Search code examples
scalaapache-sparkdatasetrdd

Merging multiple RDDs


I'm working on an Apache-Spark project. I have a dataset of Amazon product reviews. Each element has fields like userId, productId, score, helpfulness and so on - not really relevant for my problem I believe.

First I had to create an RDD containing tuples of relative to a specific productId; in particular the final helpfulness is not just the one the user got on that review, but an average with other users as well.

I then want to calculate the average final helpfulness of all product for each user. The function that calculates the result relative to a single product is pageRankOneMovie. I though the solution was to use a flatMap over the collection of productId, like this

 val userHelpfulnessRankings = moviesProductId.flatMap(pageRankOneMovie(movies, _).collect.toList)

However I run into error SPARK-5063 because by calling pageRankOneMovie in a flatMap I'm nesting transformations.

I've studied a bit about broadcast variables and accumulators and I think I could build something that works; however I would like to know if there is a specific solution to my problem, because it looks really simple to me: I need to programmatically create a sequence of RDDs and then merge them together.
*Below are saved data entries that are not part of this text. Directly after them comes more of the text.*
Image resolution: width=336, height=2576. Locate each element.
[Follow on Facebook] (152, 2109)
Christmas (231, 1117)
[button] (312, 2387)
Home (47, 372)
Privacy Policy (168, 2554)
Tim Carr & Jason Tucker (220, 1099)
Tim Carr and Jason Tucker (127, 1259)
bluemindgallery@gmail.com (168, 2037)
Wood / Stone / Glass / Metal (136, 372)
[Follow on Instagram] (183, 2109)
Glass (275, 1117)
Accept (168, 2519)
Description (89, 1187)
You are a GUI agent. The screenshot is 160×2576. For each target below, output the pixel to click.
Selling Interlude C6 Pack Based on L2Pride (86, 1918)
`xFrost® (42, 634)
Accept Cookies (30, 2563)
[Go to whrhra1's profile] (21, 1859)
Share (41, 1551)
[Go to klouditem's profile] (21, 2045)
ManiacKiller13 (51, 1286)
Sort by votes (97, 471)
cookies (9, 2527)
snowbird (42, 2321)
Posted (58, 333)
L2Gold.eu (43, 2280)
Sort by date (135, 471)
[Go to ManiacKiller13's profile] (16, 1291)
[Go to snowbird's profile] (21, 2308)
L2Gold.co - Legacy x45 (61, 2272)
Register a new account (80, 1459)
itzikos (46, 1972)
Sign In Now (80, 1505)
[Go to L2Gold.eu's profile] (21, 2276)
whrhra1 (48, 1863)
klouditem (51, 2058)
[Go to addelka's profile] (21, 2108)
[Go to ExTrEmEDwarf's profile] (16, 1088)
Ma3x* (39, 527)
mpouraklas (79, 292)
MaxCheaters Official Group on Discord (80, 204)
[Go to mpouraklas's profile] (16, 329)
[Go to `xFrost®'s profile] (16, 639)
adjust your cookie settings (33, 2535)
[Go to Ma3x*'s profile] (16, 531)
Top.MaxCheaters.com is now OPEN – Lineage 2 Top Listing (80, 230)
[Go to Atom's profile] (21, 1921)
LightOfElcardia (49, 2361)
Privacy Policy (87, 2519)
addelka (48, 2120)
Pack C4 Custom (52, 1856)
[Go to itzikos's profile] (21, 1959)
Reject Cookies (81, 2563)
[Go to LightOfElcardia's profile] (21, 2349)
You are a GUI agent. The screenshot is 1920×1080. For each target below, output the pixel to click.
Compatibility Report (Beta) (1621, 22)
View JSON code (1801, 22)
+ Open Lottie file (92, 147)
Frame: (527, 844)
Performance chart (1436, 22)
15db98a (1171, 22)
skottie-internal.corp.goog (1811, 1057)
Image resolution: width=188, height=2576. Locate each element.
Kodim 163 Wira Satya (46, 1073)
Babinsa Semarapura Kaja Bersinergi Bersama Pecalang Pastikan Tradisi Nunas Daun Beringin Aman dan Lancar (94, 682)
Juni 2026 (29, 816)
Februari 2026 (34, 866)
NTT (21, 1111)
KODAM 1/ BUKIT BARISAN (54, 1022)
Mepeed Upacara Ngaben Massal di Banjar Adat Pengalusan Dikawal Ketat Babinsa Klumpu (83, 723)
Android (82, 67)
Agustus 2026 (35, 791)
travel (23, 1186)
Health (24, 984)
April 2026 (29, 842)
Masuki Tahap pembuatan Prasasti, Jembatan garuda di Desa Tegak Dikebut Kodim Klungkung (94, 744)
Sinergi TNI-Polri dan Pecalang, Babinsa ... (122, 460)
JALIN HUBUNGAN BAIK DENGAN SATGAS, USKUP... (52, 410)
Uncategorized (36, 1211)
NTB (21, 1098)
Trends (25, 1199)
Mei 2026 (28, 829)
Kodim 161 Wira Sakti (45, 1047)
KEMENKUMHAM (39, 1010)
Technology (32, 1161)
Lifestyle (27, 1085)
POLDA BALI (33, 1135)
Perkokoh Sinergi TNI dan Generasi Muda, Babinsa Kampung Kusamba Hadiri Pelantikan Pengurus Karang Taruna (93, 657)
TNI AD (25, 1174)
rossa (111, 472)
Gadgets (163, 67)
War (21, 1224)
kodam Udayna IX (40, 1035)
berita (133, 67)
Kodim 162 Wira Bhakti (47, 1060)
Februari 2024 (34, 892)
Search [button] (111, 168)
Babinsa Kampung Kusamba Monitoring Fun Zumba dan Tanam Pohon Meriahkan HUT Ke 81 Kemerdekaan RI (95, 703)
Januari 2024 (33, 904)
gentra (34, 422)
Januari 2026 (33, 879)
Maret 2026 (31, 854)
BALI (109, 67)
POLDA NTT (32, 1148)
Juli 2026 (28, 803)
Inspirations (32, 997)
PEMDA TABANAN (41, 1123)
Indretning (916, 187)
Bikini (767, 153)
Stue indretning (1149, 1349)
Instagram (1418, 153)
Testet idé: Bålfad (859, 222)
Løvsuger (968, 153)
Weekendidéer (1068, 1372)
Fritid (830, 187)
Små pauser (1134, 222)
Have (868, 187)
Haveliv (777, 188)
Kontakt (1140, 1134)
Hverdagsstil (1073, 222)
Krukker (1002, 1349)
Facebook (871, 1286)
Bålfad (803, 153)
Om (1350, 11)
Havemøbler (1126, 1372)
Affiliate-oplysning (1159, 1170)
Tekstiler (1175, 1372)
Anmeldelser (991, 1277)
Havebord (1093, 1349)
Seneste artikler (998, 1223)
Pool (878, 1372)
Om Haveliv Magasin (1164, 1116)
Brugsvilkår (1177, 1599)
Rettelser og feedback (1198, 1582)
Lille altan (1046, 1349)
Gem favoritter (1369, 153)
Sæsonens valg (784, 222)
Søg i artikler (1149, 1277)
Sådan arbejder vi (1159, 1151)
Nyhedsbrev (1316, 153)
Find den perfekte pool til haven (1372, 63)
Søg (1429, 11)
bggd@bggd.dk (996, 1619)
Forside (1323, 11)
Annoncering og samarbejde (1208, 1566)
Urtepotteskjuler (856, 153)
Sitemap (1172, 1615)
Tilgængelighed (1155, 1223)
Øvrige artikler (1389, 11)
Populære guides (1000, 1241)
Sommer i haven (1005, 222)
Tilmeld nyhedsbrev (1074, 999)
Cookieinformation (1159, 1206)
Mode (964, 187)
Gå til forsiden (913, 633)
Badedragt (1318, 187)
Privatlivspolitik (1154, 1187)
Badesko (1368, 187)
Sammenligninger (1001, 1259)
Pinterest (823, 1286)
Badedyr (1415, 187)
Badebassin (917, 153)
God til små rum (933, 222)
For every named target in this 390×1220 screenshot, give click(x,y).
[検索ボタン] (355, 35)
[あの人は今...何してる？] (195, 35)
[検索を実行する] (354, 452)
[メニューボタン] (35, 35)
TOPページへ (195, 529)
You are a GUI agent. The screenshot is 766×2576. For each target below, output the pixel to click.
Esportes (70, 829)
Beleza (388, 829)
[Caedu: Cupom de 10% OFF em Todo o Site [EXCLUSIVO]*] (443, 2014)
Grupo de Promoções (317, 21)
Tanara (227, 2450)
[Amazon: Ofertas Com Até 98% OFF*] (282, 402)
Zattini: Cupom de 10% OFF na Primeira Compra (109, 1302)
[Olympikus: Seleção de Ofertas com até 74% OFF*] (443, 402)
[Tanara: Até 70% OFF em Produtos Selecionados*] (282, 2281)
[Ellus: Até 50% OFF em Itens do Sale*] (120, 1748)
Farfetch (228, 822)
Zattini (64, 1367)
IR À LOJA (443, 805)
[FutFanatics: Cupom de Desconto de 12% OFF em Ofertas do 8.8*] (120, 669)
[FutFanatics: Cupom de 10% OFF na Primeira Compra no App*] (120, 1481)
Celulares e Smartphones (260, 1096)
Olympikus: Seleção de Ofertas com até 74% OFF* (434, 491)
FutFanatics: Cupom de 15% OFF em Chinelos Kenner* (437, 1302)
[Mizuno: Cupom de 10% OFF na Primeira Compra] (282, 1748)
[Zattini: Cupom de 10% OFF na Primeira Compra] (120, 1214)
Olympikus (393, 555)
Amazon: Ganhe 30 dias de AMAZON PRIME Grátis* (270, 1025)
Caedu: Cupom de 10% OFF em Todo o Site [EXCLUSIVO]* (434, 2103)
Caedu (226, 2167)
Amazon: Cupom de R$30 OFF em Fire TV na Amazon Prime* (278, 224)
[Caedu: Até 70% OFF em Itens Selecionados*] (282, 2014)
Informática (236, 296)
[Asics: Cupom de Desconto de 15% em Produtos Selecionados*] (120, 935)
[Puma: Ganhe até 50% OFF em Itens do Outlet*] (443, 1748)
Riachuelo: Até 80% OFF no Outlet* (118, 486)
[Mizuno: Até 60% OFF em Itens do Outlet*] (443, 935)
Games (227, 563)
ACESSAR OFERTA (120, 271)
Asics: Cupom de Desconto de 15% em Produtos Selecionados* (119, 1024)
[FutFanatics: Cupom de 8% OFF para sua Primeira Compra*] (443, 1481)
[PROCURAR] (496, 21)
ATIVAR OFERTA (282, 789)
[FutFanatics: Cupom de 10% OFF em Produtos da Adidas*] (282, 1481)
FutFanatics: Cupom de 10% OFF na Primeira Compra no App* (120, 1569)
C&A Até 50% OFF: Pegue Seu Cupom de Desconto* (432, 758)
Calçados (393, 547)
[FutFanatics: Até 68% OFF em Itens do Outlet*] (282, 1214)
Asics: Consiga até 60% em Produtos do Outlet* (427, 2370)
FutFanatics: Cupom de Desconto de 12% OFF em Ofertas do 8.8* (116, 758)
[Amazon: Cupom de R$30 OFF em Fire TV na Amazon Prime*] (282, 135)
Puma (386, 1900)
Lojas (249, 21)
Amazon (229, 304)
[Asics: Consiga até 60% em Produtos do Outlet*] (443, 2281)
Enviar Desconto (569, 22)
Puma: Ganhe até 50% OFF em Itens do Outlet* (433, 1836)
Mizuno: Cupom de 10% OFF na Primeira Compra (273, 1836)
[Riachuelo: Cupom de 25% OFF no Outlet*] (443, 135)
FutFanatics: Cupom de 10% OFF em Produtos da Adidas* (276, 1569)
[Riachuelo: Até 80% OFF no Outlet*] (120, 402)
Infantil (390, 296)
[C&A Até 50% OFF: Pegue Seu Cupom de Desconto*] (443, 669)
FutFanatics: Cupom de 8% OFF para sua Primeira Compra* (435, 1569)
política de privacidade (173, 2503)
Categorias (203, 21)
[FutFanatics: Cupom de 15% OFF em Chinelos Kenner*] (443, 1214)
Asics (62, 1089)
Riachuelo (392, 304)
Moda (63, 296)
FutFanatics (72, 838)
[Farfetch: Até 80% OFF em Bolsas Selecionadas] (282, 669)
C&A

For reference, this is the program I'm trying to run (compiles fine, gets 5063 runtime error):

object PageRank {

def pageRankOneMovie(movies : RDD[Movie], productId : String) : RDD[(String, Double)] = {
    val helpfulness = userHelpfulness(movies)
                .filter { case (_,value) => !value.isEmpty }
                .mapValues { _.get}

    val average = helpfulnessByScore(movies, productId)

    val reviews = movies.filter(_.productId == productId).map( mov => (mov.userId, mov.score))
    val reviewHelpfulness = reviews.join(helpfulness).map { case (id, (score, help)) => (score, (id, help)) }

    reviewHelpfulness.join(average).map {
        case (score, ((id, help), averageHelpfulness)) =>
            (id, if (help < averageHelpfulness) (help+averageHelpfulness)/2 else help)
    }
}

def compute(movies: RDD[Movie], context: SparkContext) : RDD[(String, Double)] = {
    val moviesProductId = movies.map(_.productId).distinct

    val userHelpfulnessRankings = moviesProductId.flatMap(pageRankOneMovie(movies, _).collect.toList)

    val average = userHelpfulnessRankings
                                .aggregateByKey((0.0,0)) ((acc, value) => (acc._1+value, acc._2+1),
                                                            (acc1, acc2) => (acc1._1 + acc2._1, acc1._2 + acc2._2))

        average.map { case (userId, acc) => (userId, acc._1/acc._2) }
    }
}

The dataset I'm using is from https://snap.stanford.edu/data/web-Movies.html


Solution

  • Ok, it seems there is no generic solution to this problem. Apparently there are only two ways to fix the situation:

    1. Either collect the single results in a for loop and then keep working from there, or
    2. compute all the results together, in a single transformation sequence.

    Since the first solution requires to collect a potentially big amount of data from the workers to the driver I've opted for the second idea.

    Basically instead of isolating a single productId from the start I use (score, productId) tuples as keys, keeping track of multiple movies as I go. The final function is the following.

     def pageRankAllMovies(movies : RDD[Movie]) = {
        // Helpfulness media degli utenti
        // (userId, helpfulness (tra 0 e 1))
        val helpfulness = userHelpfulness(movies)
                    .filter { case (_,value) => !value.isEmpty }
                    .mapValues { _.get}
    
        // Helpfulness media delle review per film in base allo score assegnato
        // ((score, productId), helpfulness) per un singolo productId
        val average = helpfulnessByScore(movies)
    
        val reviews = movies.map( mov => (mov.userId, (mov.score, mov.productId)))
        val reviewHelpfulness = reviews.join(helpfulness).map { case (id, (score, help)) => (score, (id, help)) }
    
        // Per ogni "gruppo" di review di uno stesso film che assegnano lo stesso score tiro su
        // la helpfulness degli utenti in base alla media del film
        val globalUserHelpfulness = reviewHelpfulness.join(average).map {
            case (score, ((id, help), averageHelpfulness)) =>
                (id, if (help < averageHelpfulness) (help+averageHelpfulness)/2 else help)
        }
    
        // Se consideriamo piu' di un film alla fine ci sono piu' valori di helpfulness
        // per ogni utente. Si fa la media
        globalUserHelpfulness.aggregateByKey((0.0,0)) ((acc, value) => (acc._1+value, acc._2+1), (acc1,acc2) => (acc1._1 + acc2._1, acc1._2+ acc2._2))
            .map { case (userId, help) => (userId, help._1/help._2) }
    }
    

    tl;dr: either collect all your result in a loop or manage all the computation in one sequence of transformations.